The Kisers struck out in the country to look for a location and they decided on Chehalem Valley, and here they settled among the Indians. Sidney Smith, George Nelson and Mr. Hess, all settled there, and they had their choice of the whole valley.
When gold was discovered in California, he went there and remained a summer, and when he returned to his family, he was able to bring with him some gold. He was always an industrious and enterprising man, and was as brave as he was industrious. He was engaged in the successful raising of stock, and in 1861, he went to the Idaho mines. That was a hard winter for stockmen and they lost 500 head of cattle and 300 head of horses.
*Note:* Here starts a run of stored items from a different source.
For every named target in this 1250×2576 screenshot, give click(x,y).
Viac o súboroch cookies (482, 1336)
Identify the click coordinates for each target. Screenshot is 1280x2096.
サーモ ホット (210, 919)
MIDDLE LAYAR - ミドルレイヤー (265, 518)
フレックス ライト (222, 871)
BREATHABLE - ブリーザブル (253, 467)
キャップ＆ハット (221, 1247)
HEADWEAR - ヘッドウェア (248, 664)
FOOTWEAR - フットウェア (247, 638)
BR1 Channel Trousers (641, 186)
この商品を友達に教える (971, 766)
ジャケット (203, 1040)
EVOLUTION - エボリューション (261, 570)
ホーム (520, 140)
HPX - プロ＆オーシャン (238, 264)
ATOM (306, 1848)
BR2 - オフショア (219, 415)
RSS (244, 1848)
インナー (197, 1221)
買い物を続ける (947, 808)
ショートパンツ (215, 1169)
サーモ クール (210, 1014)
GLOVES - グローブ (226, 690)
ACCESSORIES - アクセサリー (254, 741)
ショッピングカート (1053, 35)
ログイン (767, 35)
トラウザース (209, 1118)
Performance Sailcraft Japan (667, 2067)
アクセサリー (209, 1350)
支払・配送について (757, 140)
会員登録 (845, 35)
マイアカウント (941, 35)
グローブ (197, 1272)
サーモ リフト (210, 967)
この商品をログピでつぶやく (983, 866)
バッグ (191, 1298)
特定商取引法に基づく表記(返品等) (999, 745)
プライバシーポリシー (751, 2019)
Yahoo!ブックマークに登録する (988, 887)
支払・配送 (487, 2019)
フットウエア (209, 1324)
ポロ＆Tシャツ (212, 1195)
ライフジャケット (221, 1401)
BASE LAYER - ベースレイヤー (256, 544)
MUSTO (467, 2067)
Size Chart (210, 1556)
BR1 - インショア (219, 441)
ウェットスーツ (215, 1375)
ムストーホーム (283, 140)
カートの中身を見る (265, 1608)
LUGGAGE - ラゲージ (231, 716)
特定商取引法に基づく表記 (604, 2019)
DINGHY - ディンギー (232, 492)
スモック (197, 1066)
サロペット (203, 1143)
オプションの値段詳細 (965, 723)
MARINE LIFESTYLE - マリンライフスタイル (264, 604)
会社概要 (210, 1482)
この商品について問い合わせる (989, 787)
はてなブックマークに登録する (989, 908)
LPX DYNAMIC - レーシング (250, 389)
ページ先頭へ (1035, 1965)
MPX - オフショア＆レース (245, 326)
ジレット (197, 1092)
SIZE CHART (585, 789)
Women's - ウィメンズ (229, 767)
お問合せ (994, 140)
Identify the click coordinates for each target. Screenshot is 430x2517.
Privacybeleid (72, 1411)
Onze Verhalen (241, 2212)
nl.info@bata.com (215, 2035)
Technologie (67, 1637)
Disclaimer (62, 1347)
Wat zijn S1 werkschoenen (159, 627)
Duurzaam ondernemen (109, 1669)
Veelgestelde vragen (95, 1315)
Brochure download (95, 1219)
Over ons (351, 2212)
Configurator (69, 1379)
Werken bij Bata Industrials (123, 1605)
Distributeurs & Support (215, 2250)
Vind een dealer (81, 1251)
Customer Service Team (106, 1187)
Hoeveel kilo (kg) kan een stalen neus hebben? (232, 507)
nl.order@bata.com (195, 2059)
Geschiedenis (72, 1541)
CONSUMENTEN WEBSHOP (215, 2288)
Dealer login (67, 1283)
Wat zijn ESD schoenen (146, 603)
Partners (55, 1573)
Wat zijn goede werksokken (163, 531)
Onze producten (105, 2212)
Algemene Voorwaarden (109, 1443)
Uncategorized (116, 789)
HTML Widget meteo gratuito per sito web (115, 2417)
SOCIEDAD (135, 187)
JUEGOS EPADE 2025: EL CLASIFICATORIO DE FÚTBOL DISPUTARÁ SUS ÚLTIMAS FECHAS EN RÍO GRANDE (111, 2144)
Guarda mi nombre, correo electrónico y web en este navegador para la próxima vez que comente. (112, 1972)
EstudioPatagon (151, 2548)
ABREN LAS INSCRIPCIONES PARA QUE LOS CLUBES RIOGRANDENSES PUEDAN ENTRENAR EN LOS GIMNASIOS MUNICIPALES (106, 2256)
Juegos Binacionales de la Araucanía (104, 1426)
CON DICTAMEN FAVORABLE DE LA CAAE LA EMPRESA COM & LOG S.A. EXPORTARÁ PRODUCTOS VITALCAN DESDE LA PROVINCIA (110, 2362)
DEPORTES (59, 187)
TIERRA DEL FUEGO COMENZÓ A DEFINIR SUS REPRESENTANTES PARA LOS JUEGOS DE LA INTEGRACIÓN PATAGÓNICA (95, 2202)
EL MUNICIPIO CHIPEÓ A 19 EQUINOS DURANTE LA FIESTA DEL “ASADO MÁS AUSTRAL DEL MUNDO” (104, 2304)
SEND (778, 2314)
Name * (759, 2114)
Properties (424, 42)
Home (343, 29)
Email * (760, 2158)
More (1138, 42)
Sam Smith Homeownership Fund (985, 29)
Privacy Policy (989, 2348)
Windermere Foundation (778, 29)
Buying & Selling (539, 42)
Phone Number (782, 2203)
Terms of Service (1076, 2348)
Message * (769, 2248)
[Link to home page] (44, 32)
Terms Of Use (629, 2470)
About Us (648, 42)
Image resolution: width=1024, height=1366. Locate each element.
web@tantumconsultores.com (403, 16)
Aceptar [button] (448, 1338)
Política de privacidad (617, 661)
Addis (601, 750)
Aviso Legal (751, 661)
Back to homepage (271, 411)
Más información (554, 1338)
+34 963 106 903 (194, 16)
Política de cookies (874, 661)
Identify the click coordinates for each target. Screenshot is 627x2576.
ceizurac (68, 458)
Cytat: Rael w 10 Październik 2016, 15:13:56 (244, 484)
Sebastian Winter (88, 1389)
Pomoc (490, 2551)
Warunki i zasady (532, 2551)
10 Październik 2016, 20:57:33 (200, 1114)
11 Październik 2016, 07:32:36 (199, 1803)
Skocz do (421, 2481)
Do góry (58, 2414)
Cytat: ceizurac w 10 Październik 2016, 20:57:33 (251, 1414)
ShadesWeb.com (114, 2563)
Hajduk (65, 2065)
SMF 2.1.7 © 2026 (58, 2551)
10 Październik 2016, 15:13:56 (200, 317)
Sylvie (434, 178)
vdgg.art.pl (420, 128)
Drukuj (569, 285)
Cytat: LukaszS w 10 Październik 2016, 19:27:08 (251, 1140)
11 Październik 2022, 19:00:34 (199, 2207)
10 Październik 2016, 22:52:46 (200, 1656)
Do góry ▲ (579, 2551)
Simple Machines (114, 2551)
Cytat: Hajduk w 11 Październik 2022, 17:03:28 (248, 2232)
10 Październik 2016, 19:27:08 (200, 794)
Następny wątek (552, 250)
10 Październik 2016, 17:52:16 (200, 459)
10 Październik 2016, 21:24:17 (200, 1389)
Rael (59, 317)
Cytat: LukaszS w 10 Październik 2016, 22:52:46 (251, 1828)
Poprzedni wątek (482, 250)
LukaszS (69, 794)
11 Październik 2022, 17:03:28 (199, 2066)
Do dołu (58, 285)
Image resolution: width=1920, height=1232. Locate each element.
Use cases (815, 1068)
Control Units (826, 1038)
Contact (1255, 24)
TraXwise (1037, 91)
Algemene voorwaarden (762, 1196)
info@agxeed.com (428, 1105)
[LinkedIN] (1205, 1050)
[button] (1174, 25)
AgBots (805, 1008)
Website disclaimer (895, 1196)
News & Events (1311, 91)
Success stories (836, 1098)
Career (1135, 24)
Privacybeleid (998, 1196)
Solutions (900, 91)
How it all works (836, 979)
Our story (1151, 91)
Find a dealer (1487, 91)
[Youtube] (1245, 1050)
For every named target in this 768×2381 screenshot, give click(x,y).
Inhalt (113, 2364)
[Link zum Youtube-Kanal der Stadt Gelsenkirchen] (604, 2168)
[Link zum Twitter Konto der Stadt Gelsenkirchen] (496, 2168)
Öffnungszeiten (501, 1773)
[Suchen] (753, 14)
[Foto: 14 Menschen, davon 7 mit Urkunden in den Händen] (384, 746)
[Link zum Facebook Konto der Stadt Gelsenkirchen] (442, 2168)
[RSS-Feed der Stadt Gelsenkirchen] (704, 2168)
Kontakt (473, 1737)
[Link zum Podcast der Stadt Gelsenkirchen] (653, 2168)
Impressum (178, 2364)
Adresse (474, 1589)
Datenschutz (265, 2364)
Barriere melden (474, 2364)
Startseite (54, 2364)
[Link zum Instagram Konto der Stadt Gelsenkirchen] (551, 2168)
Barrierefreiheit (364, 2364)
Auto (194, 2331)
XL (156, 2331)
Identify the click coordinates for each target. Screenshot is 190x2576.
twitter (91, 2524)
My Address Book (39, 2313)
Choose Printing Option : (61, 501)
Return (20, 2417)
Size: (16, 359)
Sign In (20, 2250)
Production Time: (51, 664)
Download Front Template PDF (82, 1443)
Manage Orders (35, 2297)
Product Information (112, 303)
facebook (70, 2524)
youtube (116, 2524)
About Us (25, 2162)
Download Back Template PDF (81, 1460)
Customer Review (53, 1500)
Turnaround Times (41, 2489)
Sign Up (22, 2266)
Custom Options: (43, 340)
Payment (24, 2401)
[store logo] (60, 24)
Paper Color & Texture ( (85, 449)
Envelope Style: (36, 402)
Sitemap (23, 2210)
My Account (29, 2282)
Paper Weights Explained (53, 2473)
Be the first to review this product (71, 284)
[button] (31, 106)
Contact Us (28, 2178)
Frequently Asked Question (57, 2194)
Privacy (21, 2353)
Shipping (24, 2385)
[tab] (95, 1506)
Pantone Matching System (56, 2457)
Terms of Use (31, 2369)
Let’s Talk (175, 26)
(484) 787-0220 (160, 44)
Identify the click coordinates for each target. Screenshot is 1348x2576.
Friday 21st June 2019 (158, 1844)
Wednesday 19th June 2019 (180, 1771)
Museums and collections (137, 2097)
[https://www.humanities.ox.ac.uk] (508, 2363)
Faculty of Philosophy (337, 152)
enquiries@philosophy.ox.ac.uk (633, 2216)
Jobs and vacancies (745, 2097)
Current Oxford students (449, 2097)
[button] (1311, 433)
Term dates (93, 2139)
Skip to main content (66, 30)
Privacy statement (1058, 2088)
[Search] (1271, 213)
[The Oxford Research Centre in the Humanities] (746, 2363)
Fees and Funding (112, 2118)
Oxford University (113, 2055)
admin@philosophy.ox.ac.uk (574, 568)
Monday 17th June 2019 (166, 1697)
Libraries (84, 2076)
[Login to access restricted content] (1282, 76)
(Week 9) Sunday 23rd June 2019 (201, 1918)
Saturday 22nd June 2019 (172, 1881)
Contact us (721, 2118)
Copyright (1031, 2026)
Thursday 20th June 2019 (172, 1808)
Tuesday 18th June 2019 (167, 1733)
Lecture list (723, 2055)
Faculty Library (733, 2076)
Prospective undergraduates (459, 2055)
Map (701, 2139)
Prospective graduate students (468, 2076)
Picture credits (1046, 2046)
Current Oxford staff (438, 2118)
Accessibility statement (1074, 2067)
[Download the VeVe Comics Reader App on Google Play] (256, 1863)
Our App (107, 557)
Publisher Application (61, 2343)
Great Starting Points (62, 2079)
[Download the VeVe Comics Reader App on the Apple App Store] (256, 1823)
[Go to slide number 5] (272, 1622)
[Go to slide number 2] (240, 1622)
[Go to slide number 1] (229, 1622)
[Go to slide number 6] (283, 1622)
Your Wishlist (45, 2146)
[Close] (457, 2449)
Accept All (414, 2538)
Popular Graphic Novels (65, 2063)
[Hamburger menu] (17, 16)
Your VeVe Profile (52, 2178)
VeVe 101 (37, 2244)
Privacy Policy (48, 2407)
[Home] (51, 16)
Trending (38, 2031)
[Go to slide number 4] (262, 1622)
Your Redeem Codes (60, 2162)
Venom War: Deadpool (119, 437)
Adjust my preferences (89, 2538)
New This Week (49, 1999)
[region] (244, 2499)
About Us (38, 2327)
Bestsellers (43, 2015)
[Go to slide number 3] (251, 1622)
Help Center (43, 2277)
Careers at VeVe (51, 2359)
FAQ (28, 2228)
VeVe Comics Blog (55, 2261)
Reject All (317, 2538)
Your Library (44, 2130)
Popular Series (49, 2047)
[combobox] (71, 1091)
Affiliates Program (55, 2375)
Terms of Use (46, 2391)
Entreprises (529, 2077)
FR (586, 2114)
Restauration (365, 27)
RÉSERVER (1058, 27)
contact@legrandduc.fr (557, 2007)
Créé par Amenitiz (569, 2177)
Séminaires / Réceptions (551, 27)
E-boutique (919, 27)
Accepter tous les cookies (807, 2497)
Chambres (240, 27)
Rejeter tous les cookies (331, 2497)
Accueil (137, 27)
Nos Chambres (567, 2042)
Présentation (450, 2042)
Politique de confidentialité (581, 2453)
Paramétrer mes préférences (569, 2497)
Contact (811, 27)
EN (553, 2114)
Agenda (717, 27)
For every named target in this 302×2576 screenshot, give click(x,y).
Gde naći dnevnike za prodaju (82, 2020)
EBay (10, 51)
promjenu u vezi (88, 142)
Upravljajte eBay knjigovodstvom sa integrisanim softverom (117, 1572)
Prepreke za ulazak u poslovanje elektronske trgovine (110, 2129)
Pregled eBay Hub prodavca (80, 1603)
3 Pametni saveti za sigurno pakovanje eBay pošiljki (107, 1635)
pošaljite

They had not been in the habit of feeding the stock in the winter, and the deep snow came, and large numbers of the animals died all over the valley.
In 1870, he went to California, and remained there some time, but later went to Jackson County, Oregon, where he was either killed by accident or murdered. It was said that he was chopping on a tree with another man and was hit with the other man's ax. His widow survives and resides on the old donation claim with three of her sons. They had a family of thirteen children, six daughters and seven sons, all of whom are still alive and well. One resides in Idaho, another in California, and the rest in Oregon.
Mr. Hess, who is the subject of this sketch, was the seventh child. He was reared on a farm and attended the district school in the winter. At the age of twenty years, December 13, 1866, he married Miss Rebecca Matilda Heater, born in Iowa, April 23, 1848, and was the daughter of Lorenzo Dow Heater, a pioneer of 1854, and a resident of Marion County.
Mr. Hess' father gave him 100 acres of land on which he resided, and where he has since resided, two and one-half miles northeast of Sherwood, in Washington County. Mr. Hess improved his land, did general farming and, by close attention to business, he added to the farm 200 acres more. He is now making money raising onions on his Beaver Dam land. He and his wife have had ten children, as follows: James Walter, Thomas Marion, Joshua E., Mary Elizabeth, Emma S., deceased in her second year of diphtheria, Hiram Jackson, Nelly, Frederick, Laura and Alice.
Mr. Hess is a Democrat in politics, but he declines to be a candidate for office, preferring the quiet of his own affairs. He has been prevailed upon, however, to serve his fellow-citizens as Road Supervisor and School Director. In addition to his home farm, he has 160 acres of land on the head-waters of Salmon River, in east Oregon. He is a reliable and respected citizen of the county in which he was born and has always resided.